Supplied material
----------------------------------------
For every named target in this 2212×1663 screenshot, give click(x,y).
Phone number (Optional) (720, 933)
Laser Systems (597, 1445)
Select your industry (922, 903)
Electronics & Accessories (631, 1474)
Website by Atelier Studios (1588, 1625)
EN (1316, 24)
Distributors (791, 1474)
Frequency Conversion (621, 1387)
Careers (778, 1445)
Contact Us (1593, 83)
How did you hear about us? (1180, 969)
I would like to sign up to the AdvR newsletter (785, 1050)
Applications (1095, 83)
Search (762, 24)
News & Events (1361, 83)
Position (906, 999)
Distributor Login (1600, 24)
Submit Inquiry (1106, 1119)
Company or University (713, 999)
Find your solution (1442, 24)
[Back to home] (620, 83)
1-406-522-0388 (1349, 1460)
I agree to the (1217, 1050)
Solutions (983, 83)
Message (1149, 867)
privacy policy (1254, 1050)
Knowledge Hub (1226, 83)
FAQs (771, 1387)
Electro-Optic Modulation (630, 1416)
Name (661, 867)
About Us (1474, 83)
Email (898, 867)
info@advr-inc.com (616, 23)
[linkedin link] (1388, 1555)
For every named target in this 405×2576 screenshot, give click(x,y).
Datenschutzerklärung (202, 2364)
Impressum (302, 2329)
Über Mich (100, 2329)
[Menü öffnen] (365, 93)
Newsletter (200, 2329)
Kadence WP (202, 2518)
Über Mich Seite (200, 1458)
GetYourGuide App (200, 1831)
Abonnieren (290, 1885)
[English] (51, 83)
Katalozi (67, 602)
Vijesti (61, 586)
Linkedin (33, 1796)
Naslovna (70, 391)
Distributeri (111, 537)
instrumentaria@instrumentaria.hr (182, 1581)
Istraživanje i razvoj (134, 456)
----------------------------------------
What the task asks
Retype all the data exactly, line for line.

Finished exercise
For every named target in this 2212×1663 screenshot, give click(x,y).
Phone number (Optional) (720, 933)
Laser Systems (597, 1445)
Select your industry (922, 903)
Electronics & Accessories (631, 1474)
Website by Atelier Studios (1588, 1625)
EN (1316, 24)
Distributors (791, 1474)
Frequency Conversion (621, 1387)
Careers (778, 1445)
Contact Us (1593, 83)
How did you hear about us? (1180, 969)
I would like to sign up to the AdvR newsletter (785, 1050)
Applications (1095, 83)
Search (762, 24)
News & Events (1361, 83)
Position (906, 999)
Distributor Login (1600, 24)
Submit Inquiry (1106, 1119)
Company or University (713, 999)
Find your solution (1442, 24)
[Back to home] (620, 83)
1-406-522-0388 (1349, 1460)
I agree to the (1217, 1050)
Solutions (983, 83)
Message (1149, 867)
privacy policy (1254, 1050)
Knowledge Hub (1226, 83)
FAQs (771, 1387)
Electro-Optic Modulation (630, 1416)
Name (661, 867)
About Us (1474, 83)
Email (898, 867)
info@advr-inc.com (616, 23)
[linkedin link] (1388, 1555)
For every named target in this 405×2576 screenshot, give click(x,y).
Datenschutzerklärung (202, 2364)
Impressum (302, 2329)
Über Mich (100, 2329)
[Menü öffnen] (365, 93)
Newsletter (200, 2329)
Kadence WP (202, 2518)
Über Mich Seite (200, 1458)
GetYourGuide App (200, 1831)
Abonnieren (290, 1885)
[English] (51, 83)
Katalozi (67, 602)
Vijesti (61, 586)
Linkedin (33, 1796)
Naslovna (70, 391)
Distributeri (111, 537)
instrumentaria@instrumentaria.hr (182, 1581)
Istraživanje i razvoj (134, 456)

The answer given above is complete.